Fear of failure? Avoid these 12 common mistakes
when planning your Easter services
Hint: It is not too soon to get started
 
by Rev. Mike Ramsdell*


1. Failure is not training ushers, greeters and welcome people to be ready for guests and crowds on Easter. Put your welcome people outside and inside, especially in the parking lot and at entry points. A significant way to raise the level of those who will be greeting people is to consecrate them ahead of time in a worship service and give them name tags.

2. Failure is not having the church join you in praying for the Easter mission of reaching new people. In the services leading up to Easter, add this type of prayer to worship involving everyone in reaching new people.

3. Failure is not sprucing up the area, enlivening the area or modernizing the church campus, parking lot and entryways, etc. Look at the church campus from the eyes of guests of all ages, ethnic groups, economic groups, and churched and unchurched people.

4. Failure is not making the bulletin guest-friendly, welcoming, east to navigate and professional. Most bulletins are aimed at our members and the usual church activities. Often there is an order of worship that is confusing and full of insider information. How might an unchurched person connect in the worship experience and church activities? Write a specific welcome for the guests.

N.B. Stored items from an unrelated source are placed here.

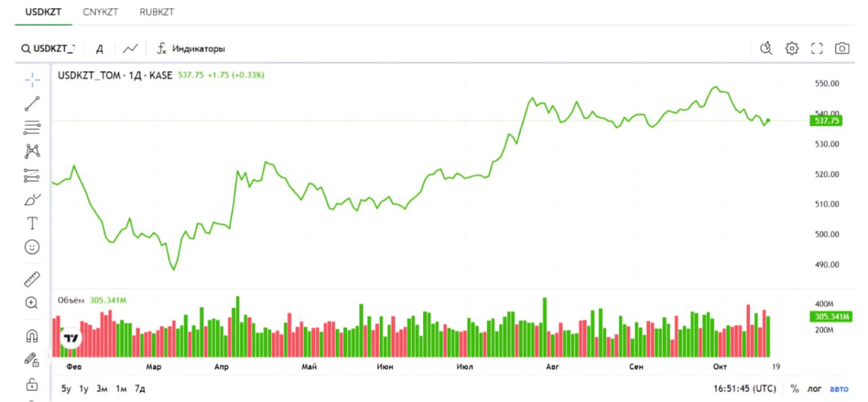This screenshot has height=402, width=868.
Task: Open the Fibonacci retracement tool
Action: 32,128
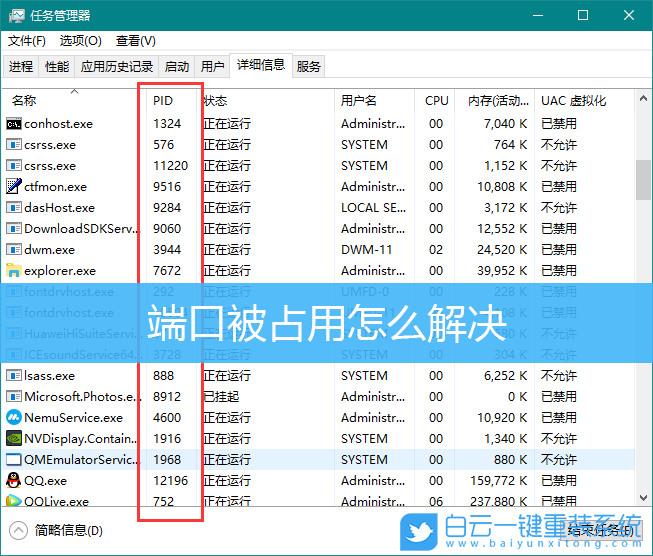Open the 选项(O) menu
Viewport: 653px width, 556px height.
click(x=80, y=41)
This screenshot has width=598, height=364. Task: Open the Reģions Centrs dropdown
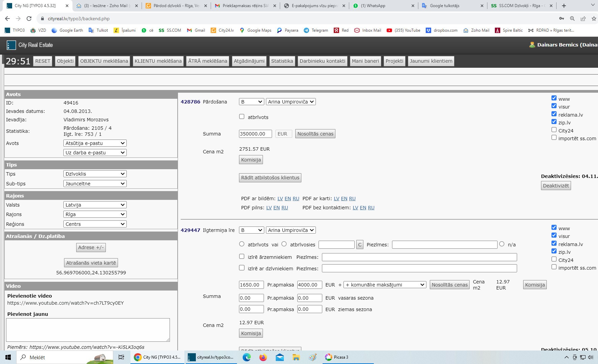(x=95, y=224)
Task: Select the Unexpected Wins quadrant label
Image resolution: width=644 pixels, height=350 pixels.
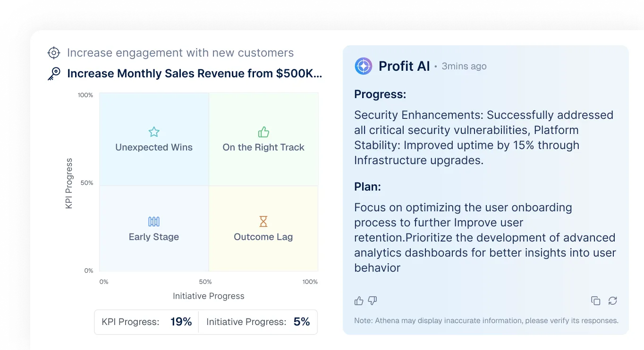Action: pos(154,147)
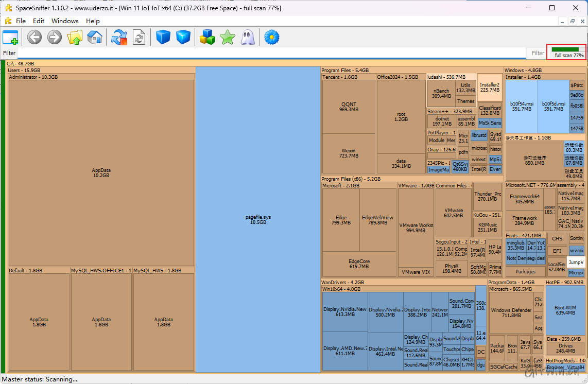Click the Home house icon
Viewport: 588px width, 384px height.
(94, 37)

5. Failure is not preparing a sermon that celebrates Easter and the resurrection, transforms people and speaks to guests as well as members. Easter is about The Good News. People want to celebrate Easter, but remember they come for many reasons. A short, clear, compelling message is critical.

6.  Failure is in ignoring children by not addressing their presence somehow. Provide for them, and help their parents feel comfortable and confident that their children are very welcome. How will a guest understand an opportunity for their children? The nursery and children’s areas must be clean, secure, inviting and – if possible – fantabulous. They won’t come back if they aren’t.

7. Failure is not planning for and offering next steps in discipleship for guests and existing members where they can respond to the experience of Easter. Where is the entry point for a guest to go deeper or get involved more, and where is the next step for the long-term attender?

8. Failure is not marketing Easter at your church to the community by using social media and providing tools for your members to invite their neighbors and friends to Easter worship. Communicate it as a community Easter service where everyone is invited and will feel welcome. Make the community the center of the Easter design.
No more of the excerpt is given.